─── Provided text ───

Instead of getting huge predictive power, model-based (or component-wise) boosting aggregates statistical models to maintain interpretability. This is done by restricting the used base-learners to be linear in the parameters. This is important in terms of parameter estimation. For instance, having a base-learner \(b_j(x, \theta^{[m]})\) of a feature \(x\) with a corresponding parameter vector \(\theta^{[m]}\) and another base-learner \(b_j\) of the same type but with a different parameter vector \(\theta^{[m^\prime]}\), then it is possible, due to linearity, to combine those two learners to a new one, again, of the same type: \[ b_j(x, \theta^{[m]}) + b_j(x, \theta^{[m^\prime]}) = b_j(x, \theta^{[m]} + \theta^{[m^\prime]}) \] So, instead of boosting trees like xgboost, model-based boosting uses a selection of important base-learners, each with estimated parameters.

The ordinary way of finding good base-learners is done by a greedy search. Therefore, in each iteration, all base-learners are fitted to the so-called pseudo residuals in the current iteration that act as a kind of error of the actual model. A new base-learner is then selected by choosing the base-learner with the smallest empirical risk \(\mathcal{R}_\text{emp}\).

─── Records provided ───

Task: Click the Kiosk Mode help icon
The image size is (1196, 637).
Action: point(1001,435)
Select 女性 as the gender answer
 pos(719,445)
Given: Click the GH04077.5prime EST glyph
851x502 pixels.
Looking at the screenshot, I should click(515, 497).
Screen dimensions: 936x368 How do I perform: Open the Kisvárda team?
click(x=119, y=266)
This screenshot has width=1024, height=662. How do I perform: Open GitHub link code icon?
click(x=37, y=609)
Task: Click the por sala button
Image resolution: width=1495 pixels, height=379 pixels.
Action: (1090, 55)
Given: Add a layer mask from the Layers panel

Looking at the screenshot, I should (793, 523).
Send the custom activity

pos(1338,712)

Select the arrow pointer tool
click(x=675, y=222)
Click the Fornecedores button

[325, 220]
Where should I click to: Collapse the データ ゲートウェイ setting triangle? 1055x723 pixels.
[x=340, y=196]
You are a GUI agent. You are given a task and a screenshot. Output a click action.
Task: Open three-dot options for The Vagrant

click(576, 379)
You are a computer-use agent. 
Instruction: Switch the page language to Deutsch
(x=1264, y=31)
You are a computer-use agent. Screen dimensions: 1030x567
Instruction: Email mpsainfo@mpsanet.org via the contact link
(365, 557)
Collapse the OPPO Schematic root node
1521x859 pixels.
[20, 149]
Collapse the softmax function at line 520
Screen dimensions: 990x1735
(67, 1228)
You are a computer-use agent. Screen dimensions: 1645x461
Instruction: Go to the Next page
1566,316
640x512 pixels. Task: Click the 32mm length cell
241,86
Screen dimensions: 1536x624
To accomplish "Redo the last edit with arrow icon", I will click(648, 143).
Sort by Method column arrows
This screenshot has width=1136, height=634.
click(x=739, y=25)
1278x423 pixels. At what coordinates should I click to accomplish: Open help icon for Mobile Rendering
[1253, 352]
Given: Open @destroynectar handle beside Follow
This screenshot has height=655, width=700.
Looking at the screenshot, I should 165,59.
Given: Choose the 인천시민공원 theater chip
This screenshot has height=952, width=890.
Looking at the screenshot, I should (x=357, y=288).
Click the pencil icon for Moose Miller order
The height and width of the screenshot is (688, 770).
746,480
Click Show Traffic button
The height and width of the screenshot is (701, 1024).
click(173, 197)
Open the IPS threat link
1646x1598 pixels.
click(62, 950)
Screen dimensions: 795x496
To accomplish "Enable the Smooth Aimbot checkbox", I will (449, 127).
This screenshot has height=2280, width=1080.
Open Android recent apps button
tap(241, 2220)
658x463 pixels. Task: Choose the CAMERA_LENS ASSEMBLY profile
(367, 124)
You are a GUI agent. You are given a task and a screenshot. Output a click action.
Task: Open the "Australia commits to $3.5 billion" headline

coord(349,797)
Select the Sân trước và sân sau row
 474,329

───

**Problems to work on:**
1) Summarize the passage on model-based boosting in two sentences.
2) Please resume the passage on model-based boosting from the point where it stops.
The listing has no part in what comes next.

**Answer list:**
1) Model-based, or component-wise, boosting keeps interpretability by aggregating statistical models whose base-learners are restricted to be linear in the parameters, so two base-learners of the same type can be combined into one by adding their parameter vectors. Good base-learners are found by a greedy search: in each iteration all base-learners are fitted to the pseudo residuals, and the one with the smallest empirical risk is selected.

2)
The illustration above uses three base-learners \(b_1\), \(b_2\), and \(b_3\). You can think of each base-learner as a wrapper around a feature or category which represents the effect of that feature on the target variable. Therefore, if a base-learner is selected more frequently than another base-learner, it indicates that this base-learner (or feature) is more important. To get a sparser model in terms of selected features there is also a learning rate \(\beta\) to shrink the parameter in each iteration. The learning rate corresponds to the step size used in gradient descent. The three models within each iteration of the illustration are: \[ \begin{align} \text{Iteration 1:} \ &\hat{f}^{[1]}(x) = f_0 + \beta b_3(x_3, \theta^{[1]}) \\ \text{Iteration 2:} \ &\hat{f}^{[2]}(x) = f_0 + \beta b_3(x_3, \theta^{[1]}) + \beta b_3(x_3, \theta^{[2]}) \\ \text{Iteration 3:} \ &\hat{f}^{[3]}(x) = f_0 + \beta b_3(x_3, \theta^{[1]}) + \beta b_3(x_3, \theta^{[2]}) + \beta b_1(x_1, \theta^{[3]}) \end{align} \] Using the linearity of the base-learners it is possible to aggregate the \(b_3\) base-learners: \[ \hat{f}^{[3]}(x) = f_0 + \beta \left( b_3(x_3, \theta^{[1]} + \theta^{[2]}) + b_1(x_1, \theta^{[3]}) \right) \]

This is a very simple example but it displays the main strength of model-based boosting such as an inherent variable selection very well. Since the fitting is done iteratively on the single base-learners, model-based boosting is also a very efficient approach for data situations where \(p \gg n\), which is learning in high-dimensional feature spaces. For instance, genomic data where the number of features \(p\) could be several thousand but the number of observations are not more than a few hundred.